Dubai’s superlative urbanism continues to be the subject of much scholarship across a wide variety of disciplines. Yet the conflation of real estate and financial markets underpinning this urbanism has only recently been addressed through the notion of “diversification by urbanization” (Buckley and Hanieh 2014). What is more, the actual practices and shared imaginings of middle class foreign residents who pursued the emergent forms of credit and property derived from this conflation remain understudied. This paper is intended to addresses this lacuna. Based on ethnographic fieldwork conducted among middle-class Iranians struggling during the heyday of Dubai’s recent economic crisis (2010), I weave together recent interventions in the anthropology of ethics, property, and finance. I examine shared understandings about the ethically productive value of property ownership in so-called ‘New Dubai’, the “anticipatory logic” (Ong 2011) it involved, and the reversal of this value into “radical risk” (Saegert et al. 2009) with the onset of crisis. At a moment when anthropology’s concern with property is increasingly focused on its juridical mutations and the technologies of exchange, I return to the more conventional category of landed property. I do so in order to examine the “kinds of persons” (Hacking 1986) produced when so-called ‘real’ property is entangled with ‘fictitious’ capital. More specifically, I ask: How did the historically unprecedented introduction of “freehold” property ownership in Dubai depart from the long-standing property regime working to differentiate citizens and non-citizens according to a hierarchy of belonging? What kinds of moral value did my Iranian interlocutors associate with freehold property ownership here? How did these ‘goods’ turn to ‘bads’ with onset of the crisis? And to what extent did their pursuit of freehold property coincide with their conscription into an untested regime of financial credit? I suggest that such questions bear urgency given that Dubai’s experiment with “diversification by urbanization” continues to be reproduced throughout the region.

 

Road Building and Development Fatigue in Southern Arabia

Mandana Limbert (Queens College and the Graduate Center, City University of New York)

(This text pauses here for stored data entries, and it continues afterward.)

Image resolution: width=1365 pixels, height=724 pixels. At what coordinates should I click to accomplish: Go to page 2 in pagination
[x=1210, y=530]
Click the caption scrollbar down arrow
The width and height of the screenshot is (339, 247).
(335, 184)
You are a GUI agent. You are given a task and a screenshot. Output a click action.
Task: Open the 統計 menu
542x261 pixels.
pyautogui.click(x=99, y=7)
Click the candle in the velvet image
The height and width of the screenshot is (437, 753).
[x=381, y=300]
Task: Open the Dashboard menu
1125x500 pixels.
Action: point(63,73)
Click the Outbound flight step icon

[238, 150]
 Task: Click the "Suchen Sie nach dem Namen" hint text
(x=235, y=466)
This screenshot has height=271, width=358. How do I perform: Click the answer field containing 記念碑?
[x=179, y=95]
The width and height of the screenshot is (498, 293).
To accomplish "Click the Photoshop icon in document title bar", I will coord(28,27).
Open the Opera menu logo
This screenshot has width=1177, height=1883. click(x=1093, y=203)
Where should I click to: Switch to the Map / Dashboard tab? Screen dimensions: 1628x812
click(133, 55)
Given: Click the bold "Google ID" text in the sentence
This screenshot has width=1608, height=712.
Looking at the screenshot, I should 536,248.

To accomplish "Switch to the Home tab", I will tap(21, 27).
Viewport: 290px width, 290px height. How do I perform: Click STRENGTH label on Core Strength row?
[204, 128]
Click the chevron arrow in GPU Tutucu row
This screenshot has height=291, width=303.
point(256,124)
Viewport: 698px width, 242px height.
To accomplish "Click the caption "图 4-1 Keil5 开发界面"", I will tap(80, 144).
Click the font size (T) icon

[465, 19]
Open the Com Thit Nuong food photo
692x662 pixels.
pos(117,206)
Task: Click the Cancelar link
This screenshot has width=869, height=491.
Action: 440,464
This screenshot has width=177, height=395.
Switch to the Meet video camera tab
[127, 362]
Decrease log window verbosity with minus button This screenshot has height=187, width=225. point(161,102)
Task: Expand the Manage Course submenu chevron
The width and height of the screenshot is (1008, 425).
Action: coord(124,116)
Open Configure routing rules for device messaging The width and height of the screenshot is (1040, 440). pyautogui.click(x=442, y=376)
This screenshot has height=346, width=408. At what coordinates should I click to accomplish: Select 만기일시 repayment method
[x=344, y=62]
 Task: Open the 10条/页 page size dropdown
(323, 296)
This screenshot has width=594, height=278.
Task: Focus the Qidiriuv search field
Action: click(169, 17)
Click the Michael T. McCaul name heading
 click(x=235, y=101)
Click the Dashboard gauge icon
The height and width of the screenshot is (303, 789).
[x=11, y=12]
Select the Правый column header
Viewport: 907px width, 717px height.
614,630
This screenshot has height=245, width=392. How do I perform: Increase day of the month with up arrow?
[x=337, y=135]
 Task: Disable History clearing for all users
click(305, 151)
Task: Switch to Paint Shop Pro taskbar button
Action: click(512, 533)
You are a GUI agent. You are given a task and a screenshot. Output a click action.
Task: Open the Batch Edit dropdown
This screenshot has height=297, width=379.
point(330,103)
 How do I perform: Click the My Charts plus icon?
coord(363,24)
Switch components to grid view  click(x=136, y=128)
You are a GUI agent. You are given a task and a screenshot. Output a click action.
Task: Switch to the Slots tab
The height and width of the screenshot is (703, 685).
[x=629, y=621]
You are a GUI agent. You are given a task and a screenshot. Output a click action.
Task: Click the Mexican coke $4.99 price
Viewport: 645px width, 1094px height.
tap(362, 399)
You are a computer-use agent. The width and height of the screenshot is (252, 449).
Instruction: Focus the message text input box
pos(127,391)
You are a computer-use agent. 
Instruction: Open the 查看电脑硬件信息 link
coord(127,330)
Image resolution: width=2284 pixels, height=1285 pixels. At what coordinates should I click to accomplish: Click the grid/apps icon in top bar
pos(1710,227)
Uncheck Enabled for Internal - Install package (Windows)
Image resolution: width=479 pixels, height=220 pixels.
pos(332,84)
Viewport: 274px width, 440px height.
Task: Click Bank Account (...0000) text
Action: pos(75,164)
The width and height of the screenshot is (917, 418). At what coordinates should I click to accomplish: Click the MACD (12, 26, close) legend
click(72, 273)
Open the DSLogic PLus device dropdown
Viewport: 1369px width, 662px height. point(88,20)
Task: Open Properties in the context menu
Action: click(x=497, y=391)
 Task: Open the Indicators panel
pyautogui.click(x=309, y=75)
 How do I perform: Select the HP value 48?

This paper explores changing development and infrastructure projects, as well as the people’s understandings of them, at the end of the twentieth and beginning of the twenty-first centuries in the Sultanate of Oman. With the 1970 coup d’état that brought Sultan Qaboos bin Said al-Bu Saidi to power, Oman began to witness highly dramatic transformations. Within ten years, roads, hospitals, and schools among many other changes, altered the infrastructural and social landscape of the country. The drive for development has continued, functioning in many ways as what James Ferguson once called an “anti-politics machine.” This paper asks, however: What happens to people’s sense of “change” and “development” after 45 years of intensive infrastructural work that served not only to “modernize” Oman, but to shape a sense of national pride and regime loyalty? How might “development” be changing when it has served for so long as the underlying logic of state legitimacy? This paper attends to the intense focus in Oman on road building as it provides a continuation of the logic of development, while also serving national pride in engineering and a highly visible form of national connectivity. Highways along the coast, highways into the rugged and difficult mountain terrain, and, now, highways across the dessert to Saudi Arabia that will require constant sand removal have become visible and glorified projects. At the same time, this paper also argues, after 45 years of development work, the threat and instances of what can be called “development fatigue” are palpable. The language of progress and infrastructural improvement may also have its political limits, not only because they fail or expectations are not fulfilled, but because they become so taken-for-granted and constant that they lose their aura. In their place, cynicism, disregard, and even boredom may prevail, even if people also recognize that failure in infrastructure or a halt to development would hardly go unnoticed.